▶ **Task prompt**: Reproduce the lines below word for word, leaving out the pictures.

--- begin ---

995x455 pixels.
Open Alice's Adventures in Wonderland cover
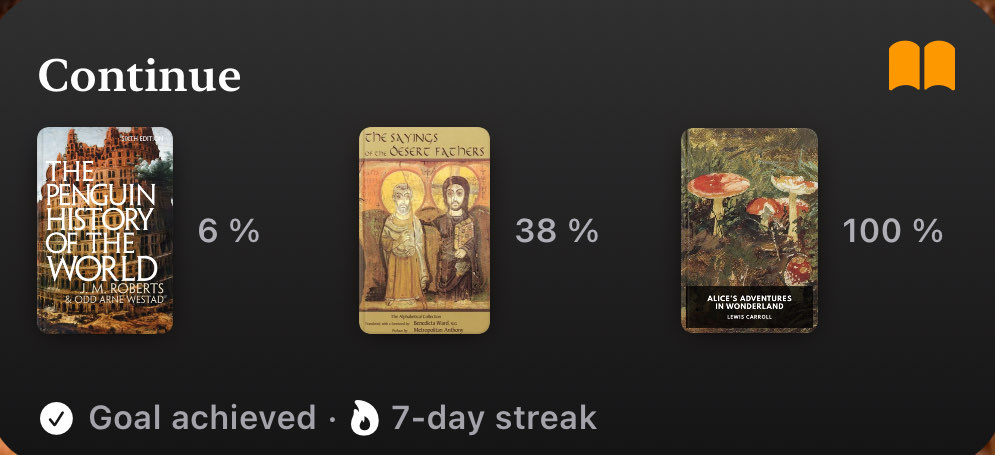[749, 230]
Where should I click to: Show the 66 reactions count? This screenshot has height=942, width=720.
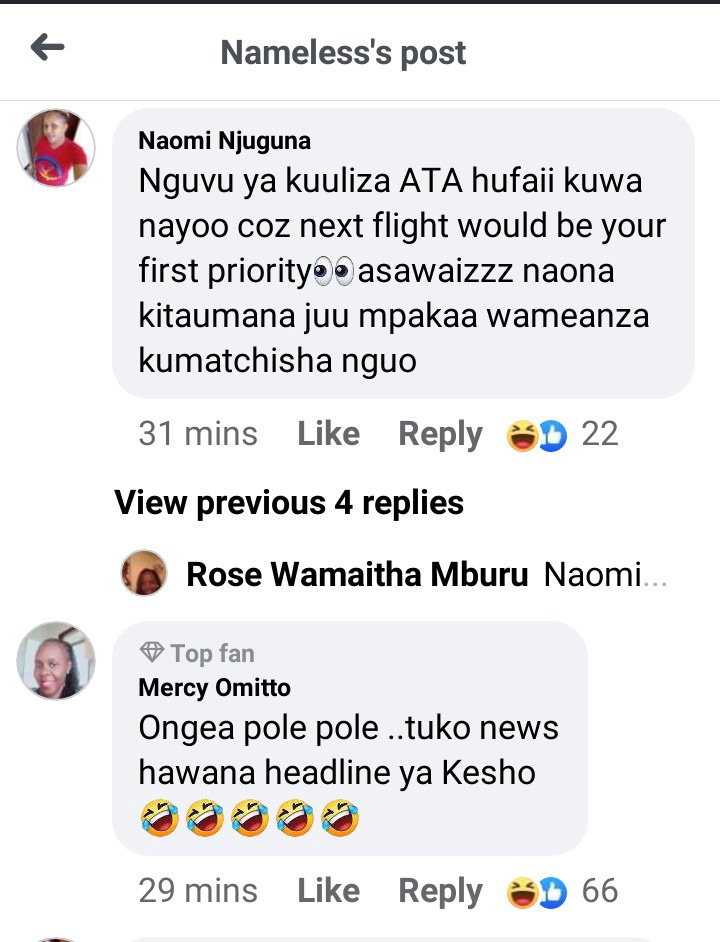600,890
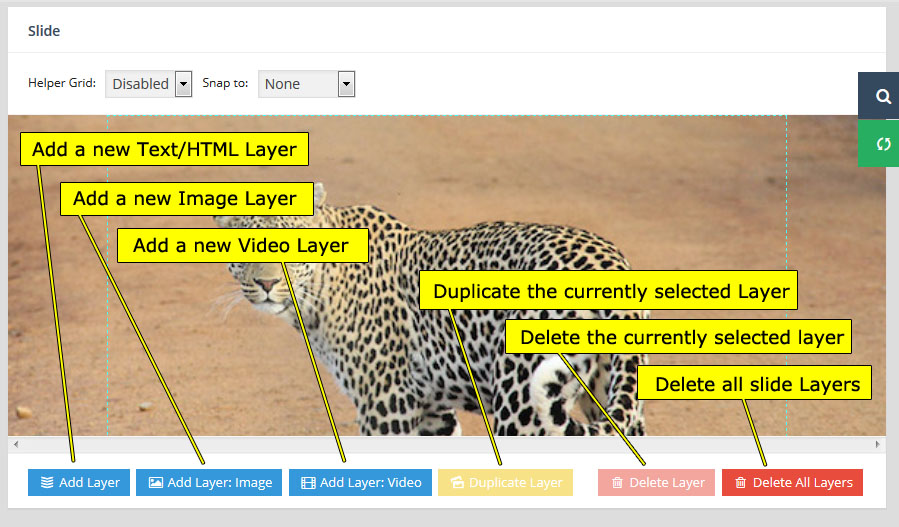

--- end ---

▶ **Answer to the task**:
995x455 pixels.
Open Alice's Adventures in Wonderland cover
[749, 230]
Where should I click to: Show the 66 reactions count? This screenshot has height=942, width=720.
600,890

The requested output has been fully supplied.